* Problem details *
What you need to produce from the material below is an exact transcription of the lines from the one with "You are a computer-use" through the one with "Instruction: Uncheck the", both included, and no other line.

* Dataset excerpts *

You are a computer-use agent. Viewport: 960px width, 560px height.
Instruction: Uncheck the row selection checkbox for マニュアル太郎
...
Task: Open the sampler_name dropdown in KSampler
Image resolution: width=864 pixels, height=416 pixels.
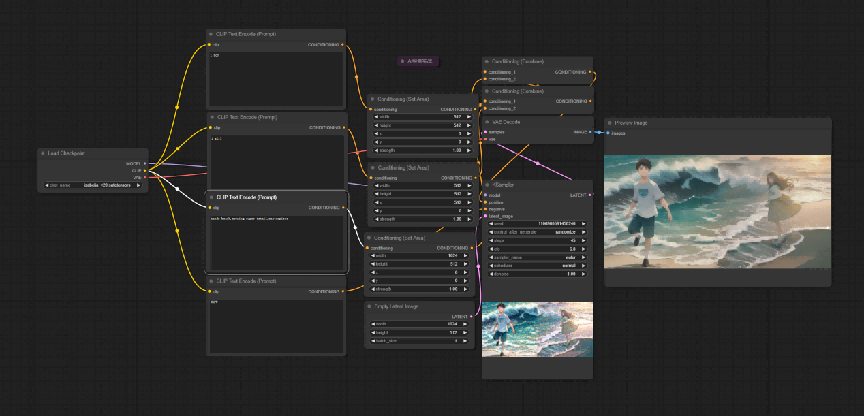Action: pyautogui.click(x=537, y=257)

* Answer section *
You are a computer-use agent. Viewport: 960px width, 560px height.
Instruction: Uncheck the row selection checkbox for マニュアル太郎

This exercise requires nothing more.